+++ Records for this exercise +++

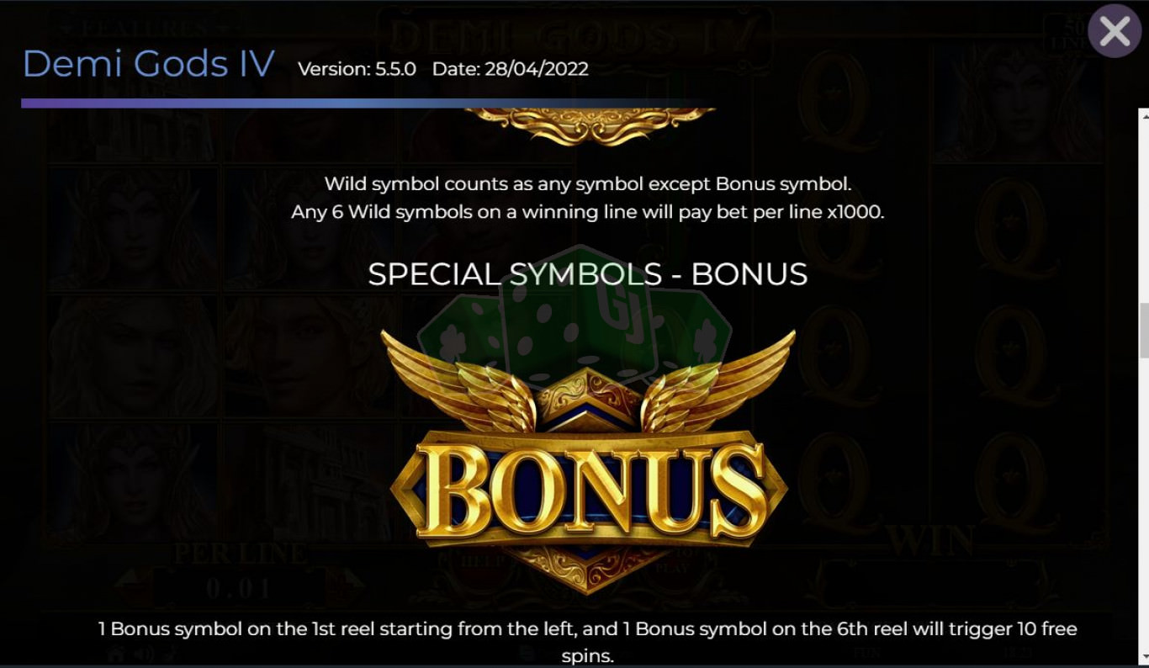
Task: Click the Demi Gods IV title text
Action: tap(148, 64)
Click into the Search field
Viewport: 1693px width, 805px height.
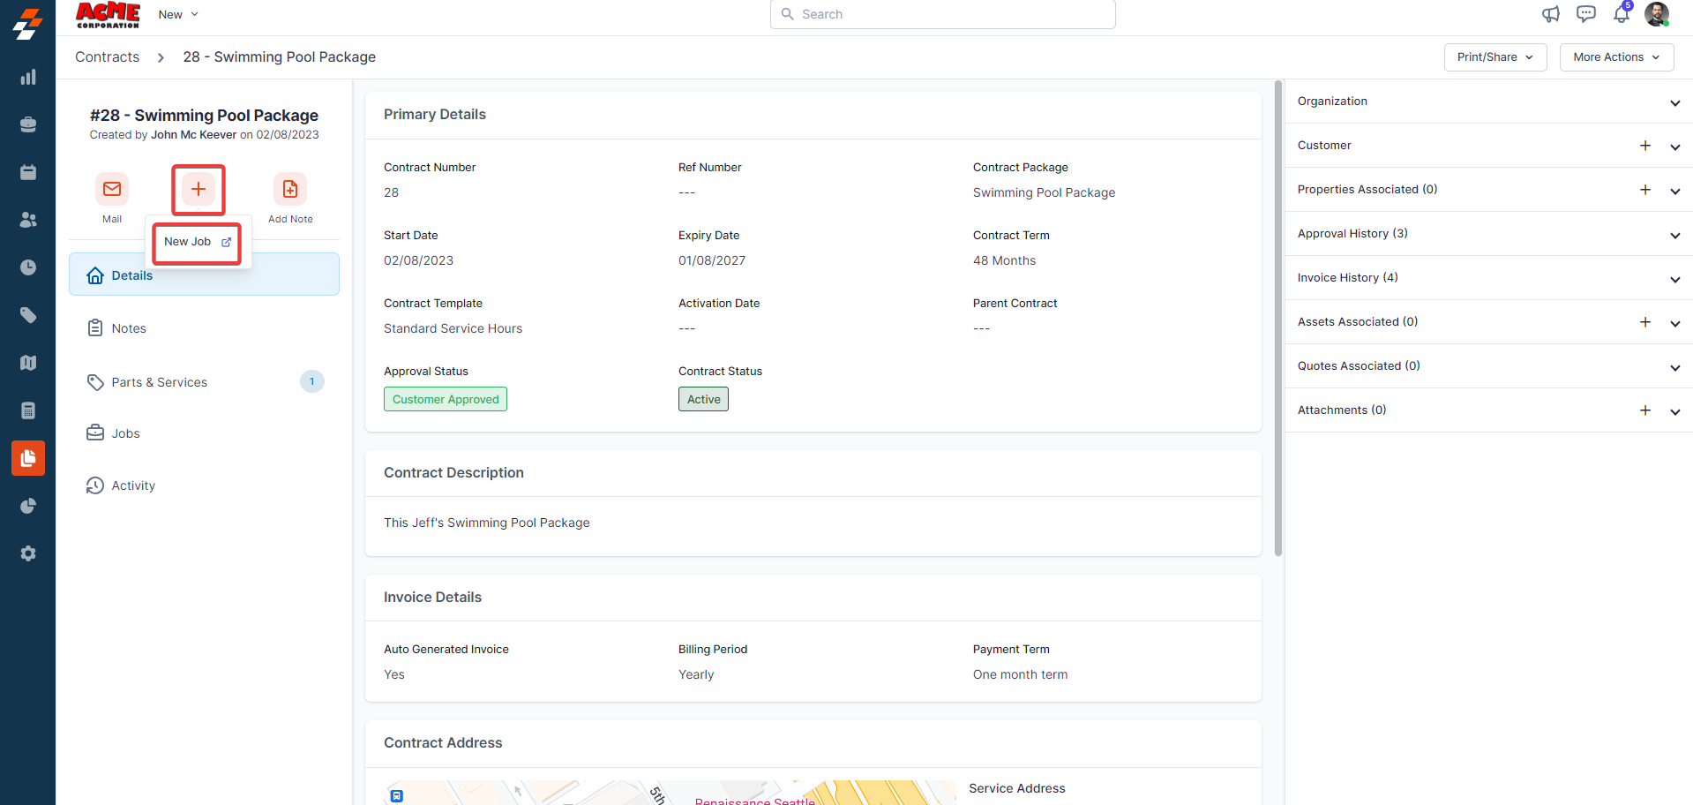click(x=942, y=14)
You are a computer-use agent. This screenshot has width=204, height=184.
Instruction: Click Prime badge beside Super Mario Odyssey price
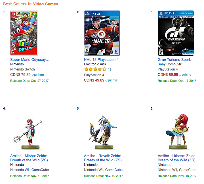pos(38,75)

+++

--- Task objective ---
Find the line containing "Viewport: 1693px width, 805px height." and copy it and each line after it through the end of the material, exactly, with no pictures.

--- Completed exercise ---
Viewport: 1693px width, 805px height.
click(x=942, y=14)
You are a computer-use agent. This screenshot has width=204, height=184.
Instruction: Click Prime badge beside Super Mario Odyssey price
pos(38,75)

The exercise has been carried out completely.